▸ Exercise description
Change "slider" to "knob" in the items from the start through the line containing "Action: [x=97, y=697]", and keep everything else as it is. Leave the pictures out of your answer.

(Data records)
# # # # # # #

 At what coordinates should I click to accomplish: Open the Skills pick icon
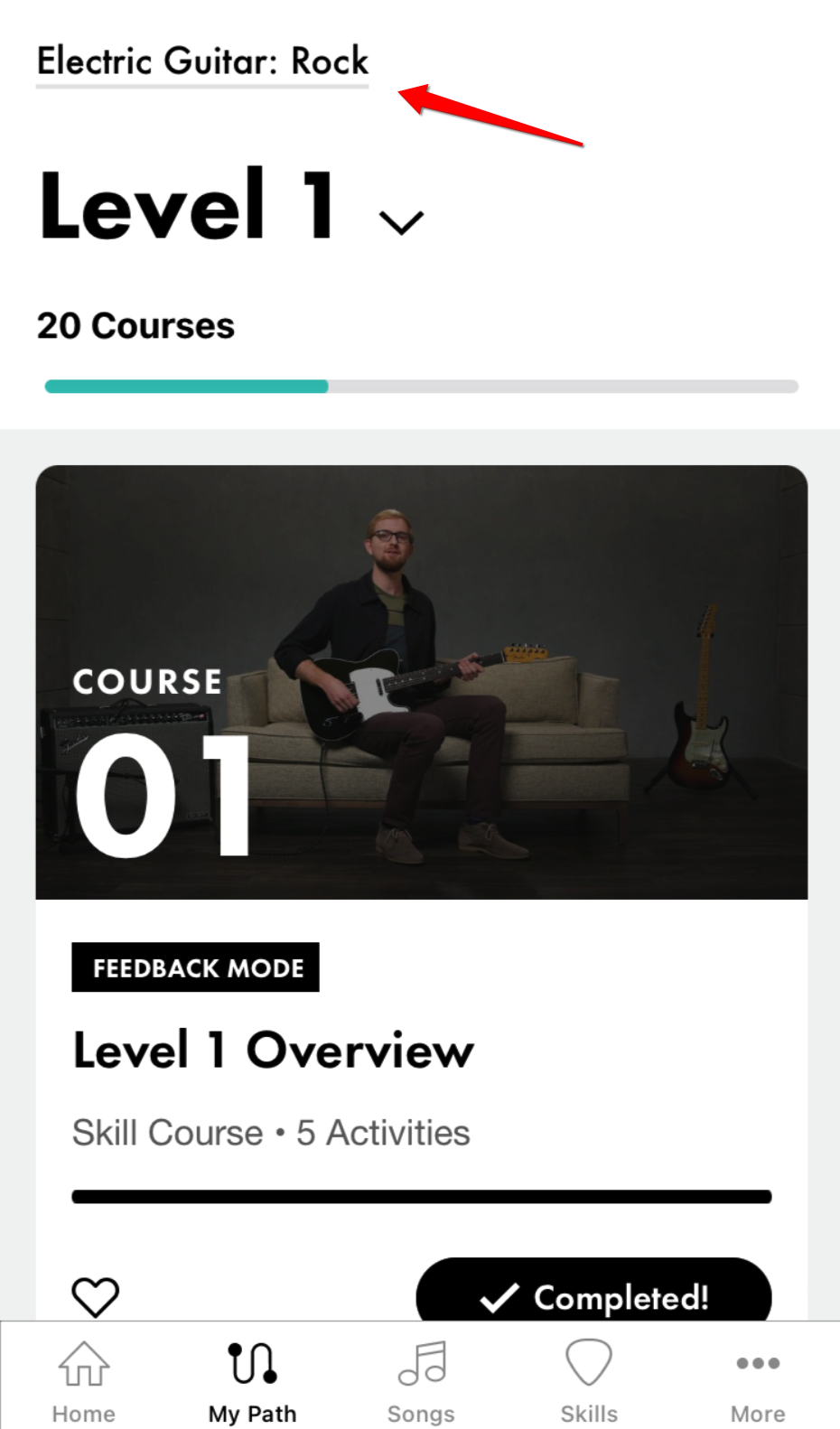click(x=589, y=1362)
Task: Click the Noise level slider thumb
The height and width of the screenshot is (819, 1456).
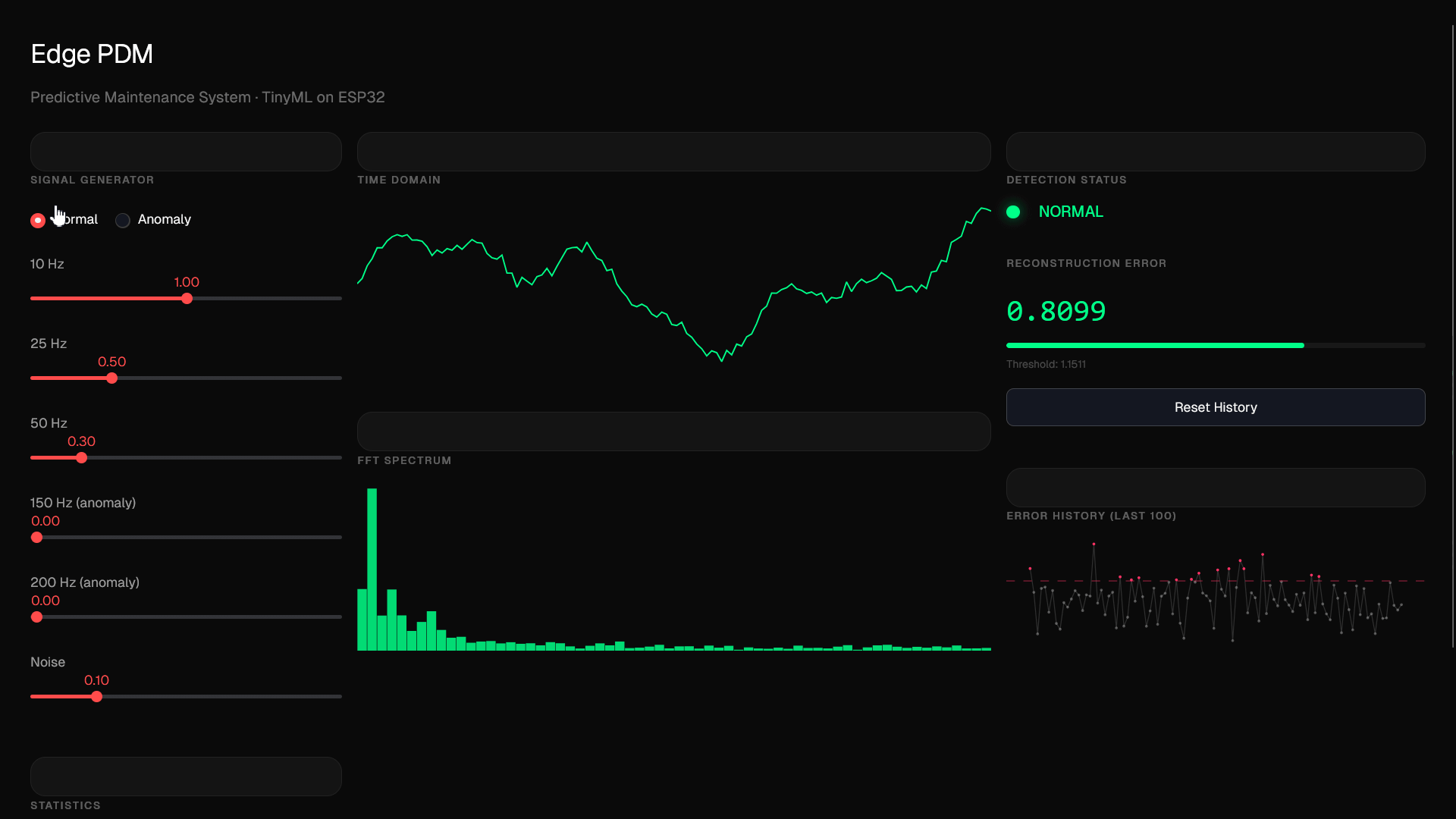Action: [x=97, y=697]
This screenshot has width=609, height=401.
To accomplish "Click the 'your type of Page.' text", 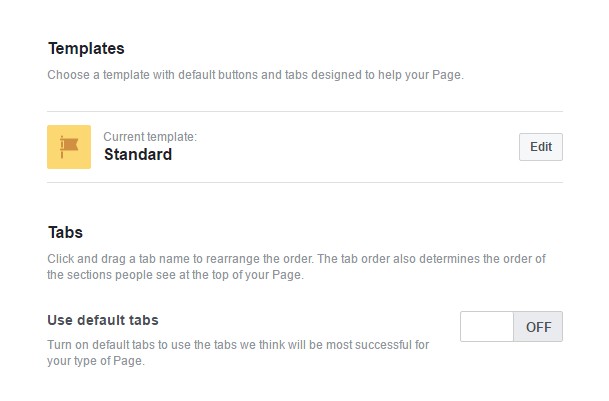I will coord(96,361).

# # # # # # #

▸ Completed task
 At what coordinates should I click to accomplish: Open the Skills pick icon
click(x=589, y=1362)
Task: Click the Noise level knob thumb
The height and width of the screenshot is (819, 1456).
Action: [x=97, y=697]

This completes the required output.